In other words, an impediment should be characterized as partial and permanent not only under the Schedule of Disabilities found in Section 32 of the POEA-SEC but should be so under the relevant provisions of the Labor Code and the Amended Rules on Employee Compensation (AREC) implementing Title II, Book IV of the Labor Code. That while the seafarer is partially injured or disabled, he is not precluded from earning doing the same work he had before his injury or disability or that he is accustomed or trained to do.
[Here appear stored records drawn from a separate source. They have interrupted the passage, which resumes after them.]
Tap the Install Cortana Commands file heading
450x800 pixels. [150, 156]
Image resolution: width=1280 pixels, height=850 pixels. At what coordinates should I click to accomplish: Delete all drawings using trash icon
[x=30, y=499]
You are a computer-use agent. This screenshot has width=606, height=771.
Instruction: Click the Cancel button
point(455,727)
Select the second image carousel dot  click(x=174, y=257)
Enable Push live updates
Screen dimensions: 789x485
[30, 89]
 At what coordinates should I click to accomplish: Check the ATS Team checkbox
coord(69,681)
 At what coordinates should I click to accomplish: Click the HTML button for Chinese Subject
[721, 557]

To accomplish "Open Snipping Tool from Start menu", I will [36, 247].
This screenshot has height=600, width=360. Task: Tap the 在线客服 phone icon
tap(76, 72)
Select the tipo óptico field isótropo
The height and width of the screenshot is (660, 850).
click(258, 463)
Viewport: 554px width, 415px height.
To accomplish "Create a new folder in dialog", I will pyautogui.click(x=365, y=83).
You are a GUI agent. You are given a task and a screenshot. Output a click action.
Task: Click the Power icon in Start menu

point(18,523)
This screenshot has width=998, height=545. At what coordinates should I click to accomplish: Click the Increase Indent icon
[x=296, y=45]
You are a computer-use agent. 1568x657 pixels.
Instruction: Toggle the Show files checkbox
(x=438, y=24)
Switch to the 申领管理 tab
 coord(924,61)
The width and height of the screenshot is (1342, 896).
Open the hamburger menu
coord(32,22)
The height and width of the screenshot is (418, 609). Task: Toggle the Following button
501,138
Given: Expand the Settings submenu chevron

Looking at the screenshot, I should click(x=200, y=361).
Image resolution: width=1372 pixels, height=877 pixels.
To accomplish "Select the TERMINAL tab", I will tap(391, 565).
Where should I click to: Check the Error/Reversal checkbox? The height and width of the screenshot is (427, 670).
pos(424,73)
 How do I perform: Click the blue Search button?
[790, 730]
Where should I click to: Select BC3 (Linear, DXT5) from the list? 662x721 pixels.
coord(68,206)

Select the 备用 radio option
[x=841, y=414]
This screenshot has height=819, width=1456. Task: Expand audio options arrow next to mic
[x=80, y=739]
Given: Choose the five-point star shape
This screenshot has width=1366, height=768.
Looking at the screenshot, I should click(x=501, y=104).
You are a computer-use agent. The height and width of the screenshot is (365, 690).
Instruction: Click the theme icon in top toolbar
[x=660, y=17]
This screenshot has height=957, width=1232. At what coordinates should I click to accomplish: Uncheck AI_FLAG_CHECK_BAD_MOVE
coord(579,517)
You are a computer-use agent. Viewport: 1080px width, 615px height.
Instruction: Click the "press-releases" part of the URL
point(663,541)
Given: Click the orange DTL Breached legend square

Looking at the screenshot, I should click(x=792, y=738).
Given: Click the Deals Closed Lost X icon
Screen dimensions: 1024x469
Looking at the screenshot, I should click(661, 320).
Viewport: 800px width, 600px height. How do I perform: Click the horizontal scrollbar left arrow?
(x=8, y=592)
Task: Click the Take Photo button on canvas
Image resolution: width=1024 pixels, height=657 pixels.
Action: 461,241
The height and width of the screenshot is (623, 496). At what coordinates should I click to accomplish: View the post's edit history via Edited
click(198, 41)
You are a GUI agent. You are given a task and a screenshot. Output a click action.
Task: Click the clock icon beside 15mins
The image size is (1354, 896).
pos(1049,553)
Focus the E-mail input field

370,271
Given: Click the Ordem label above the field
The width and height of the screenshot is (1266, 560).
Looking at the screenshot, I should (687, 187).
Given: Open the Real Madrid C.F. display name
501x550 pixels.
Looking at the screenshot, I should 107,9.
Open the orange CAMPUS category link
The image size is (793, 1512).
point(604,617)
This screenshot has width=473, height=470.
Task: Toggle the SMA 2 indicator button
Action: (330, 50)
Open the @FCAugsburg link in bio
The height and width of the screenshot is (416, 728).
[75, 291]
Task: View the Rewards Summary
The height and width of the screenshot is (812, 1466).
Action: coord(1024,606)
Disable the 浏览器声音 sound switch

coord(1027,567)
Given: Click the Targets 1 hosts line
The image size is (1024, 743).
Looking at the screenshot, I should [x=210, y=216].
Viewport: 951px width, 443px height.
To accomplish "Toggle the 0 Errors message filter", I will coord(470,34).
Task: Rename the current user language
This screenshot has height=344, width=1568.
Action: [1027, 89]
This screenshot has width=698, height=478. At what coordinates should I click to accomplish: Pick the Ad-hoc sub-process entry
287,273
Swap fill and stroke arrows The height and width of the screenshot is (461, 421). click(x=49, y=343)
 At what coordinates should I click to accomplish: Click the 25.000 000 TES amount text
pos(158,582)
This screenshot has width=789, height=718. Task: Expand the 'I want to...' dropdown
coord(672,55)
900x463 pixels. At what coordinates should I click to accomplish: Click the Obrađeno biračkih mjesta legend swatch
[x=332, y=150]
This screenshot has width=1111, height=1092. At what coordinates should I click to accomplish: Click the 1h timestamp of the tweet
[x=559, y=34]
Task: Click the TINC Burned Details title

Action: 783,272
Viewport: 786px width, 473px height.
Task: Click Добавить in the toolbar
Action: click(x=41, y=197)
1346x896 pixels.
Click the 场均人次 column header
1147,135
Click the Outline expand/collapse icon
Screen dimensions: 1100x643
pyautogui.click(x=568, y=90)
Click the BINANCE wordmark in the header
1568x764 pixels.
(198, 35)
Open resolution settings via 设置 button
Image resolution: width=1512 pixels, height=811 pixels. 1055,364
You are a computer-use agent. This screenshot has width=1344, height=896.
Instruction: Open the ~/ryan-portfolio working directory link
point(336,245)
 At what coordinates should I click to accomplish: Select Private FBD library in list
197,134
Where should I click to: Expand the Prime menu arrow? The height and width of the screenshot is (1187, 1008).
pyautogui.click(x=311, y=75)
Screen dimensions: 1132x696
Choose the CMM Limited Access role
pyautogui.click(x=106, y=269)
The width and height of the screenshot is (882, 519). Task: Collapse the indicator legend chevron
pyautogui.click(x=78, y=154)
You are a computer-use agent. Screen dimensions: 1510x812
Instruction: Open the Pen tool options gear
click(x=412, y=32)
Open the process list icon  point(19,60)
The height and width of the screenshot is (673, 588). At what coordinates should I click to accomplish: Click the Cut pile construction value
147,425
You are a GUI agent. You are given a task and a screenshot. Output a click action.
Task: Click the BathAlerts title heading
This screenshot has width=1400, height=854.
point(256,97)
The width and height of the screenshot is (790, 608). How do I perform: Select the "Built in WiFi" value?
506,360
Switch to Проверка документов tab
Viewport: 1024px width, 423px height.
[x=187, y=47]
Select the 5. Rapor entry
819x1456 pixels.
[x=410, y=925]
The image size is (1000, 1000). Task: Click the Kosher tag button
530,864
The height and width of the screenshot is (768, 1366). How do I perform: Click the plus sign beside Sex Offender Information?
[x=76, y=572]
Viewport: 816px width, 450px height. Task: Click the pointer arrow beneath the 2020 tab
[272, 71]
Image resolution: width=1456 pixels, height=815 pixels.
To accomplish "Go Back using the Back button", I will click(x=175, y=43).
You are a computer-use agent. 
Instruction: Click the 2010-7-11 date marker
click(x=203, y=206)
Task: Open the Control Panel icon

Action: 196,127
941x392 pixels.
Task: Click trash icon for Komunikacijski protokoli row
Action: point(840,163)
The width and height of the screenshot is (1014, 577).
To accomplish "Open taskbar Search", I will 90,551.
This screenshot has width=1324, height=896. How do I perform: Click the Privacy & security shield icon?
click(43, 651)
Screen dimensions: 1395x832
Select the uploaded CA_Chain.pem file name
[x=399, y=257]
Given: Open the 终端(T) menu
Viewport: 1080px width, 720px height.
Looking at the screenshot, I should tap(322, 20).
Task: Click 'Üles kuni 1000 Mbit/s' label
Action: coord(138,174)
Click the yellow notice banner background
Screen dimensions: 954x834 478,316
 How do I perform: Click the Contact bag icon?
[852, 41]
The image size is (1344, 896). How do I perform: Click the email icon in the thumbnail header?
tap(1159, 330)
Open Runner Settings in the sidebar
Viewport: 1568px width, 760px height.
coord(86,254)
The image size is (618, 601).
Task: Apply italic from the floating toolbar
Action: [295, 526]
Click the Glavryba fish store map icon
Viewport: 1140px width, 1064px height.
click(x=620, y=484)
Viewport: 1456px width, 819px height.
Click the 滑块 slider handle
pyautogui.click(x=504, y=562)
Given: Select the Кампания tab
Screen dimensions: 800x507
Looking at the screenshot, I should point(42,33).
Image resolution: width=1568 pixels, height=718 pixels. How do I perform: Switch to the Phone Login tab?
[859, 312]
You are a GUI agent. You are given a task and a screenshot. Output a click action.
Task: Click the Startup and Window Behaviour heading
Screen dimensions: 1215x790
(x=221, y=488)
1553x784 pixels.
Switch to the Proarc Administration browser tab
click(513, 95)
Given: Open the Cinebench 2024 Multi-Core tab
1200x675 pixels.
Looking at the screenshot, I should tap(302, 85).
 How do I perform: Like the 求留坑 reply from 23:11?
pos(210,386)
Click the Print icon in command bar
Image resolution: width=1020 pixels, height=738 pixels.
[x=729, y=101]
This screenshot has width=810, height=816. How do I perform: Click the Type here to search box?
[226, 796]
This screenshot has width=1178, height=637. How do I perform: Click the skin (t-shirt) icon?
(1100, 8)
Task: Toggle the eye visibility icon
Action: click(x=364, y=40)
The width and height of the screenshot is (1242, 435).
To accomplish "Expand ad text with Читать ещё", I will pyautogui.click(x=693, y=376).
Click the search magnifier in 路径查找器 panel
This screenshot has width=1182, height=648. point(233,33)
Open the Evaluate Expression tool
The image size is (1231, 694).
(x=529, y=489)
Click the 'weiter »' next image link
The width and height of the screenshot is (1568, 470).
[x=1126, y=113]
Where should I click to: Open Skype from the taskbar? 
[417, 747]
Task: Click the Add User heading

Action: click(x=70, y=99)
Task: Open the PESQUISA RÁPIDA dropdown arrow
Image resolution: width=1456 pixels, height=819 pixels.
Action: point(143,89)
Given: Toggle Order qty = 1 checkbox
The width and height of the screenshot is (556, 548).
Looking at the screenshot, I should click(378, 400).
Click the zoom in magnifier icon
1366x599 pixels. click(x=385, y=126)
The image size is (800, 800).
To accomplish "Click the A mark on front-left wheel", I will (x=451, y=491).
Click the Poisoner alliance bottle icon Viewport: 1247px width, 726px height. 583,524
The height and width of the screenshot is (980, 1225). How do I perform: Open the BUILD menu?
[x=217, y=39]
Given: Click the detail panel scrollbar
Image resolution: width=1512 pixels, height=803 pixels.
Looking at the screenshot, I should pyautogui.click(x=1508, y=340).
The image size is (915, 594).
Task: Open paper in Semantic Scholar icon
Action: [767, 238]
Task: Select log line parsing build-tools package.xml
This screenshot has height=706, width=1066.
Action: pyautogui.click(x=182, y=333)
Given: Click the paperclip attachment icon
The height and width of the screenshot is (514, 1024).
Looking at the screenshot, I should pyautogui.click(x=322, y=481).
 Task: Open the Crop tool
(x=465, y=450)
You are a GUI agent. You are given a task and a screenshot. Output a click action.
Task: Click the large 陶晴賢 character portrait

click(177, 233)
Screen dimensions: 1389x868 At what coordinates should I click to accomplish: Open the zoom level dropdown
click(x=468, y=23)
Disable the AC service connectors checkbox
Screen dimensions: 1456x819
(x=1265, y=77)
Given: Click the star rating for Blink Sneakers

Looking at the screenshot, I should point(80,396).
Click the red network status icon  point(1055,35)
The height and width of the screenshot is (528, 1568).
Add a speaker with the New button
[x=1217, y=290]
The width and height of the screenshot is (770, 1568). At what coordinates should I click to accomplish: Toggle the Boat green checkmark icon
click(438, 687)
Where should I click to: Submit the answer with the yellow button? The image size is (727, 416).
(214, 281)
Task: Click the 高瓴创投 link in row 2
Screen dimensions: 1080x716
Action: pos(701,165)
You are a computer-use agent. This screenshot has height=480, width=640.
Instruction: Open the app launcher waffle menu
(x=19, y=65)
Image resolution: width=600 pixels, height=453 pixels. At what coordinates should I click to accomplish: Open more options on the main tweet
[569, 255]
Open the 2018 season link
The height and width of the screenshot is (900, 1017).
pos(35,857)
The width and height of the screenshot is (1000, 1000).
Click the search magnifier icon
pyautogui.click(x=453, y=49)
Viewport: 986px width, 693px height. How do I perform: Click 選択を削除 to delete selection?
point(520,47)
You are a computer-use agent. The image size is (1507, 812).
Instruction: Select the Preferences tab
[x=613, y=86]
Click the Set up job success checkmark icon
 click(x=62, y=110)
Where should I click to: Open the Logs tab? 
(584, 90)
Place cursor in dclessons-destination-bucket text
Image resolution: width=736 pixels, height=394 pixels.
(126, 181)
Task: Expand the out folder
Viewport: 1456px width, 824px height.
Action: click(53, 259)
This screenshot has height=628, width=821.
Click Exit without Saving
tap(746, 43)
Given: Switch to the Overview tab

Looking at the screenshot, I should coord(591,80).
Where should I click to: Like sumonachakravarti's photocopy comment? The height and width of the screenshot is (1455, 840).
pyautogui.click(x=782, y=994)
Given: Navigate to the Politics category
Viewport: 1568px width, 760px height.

Otherwise, if his illness or injury prevents him from engaging in gainful employment for more than 120 or 240 days, as the case may be, he shall be deemed totally and permanently disabled.
From the foregoing, since Teodoro was declared by no less than his attending specialist to be unfit for further sea service due to permanent loss of vision in his left eye, the Court finds his resulting disability to be not only partial and permanent as ruled by the CA, but rather total and permanent as correctly found by the PVA. It is well to point out that in disability compensation, it is not the injury which is compensated, but rather it is the incapacity to work resulting in the impairment of one’s earning capacity.
Total disability refers to an employee’s inability to perform his or her usual work. It does not require total paralysis or complete helplessness. Permanent disability, on the other hand, is a worker’s inability to perform his job for more than 120 days or 240 days, if the seafarer required further medical attention justifying the extension of the temporary total disability period, regardless of whether or not he loses the use of any part of his body.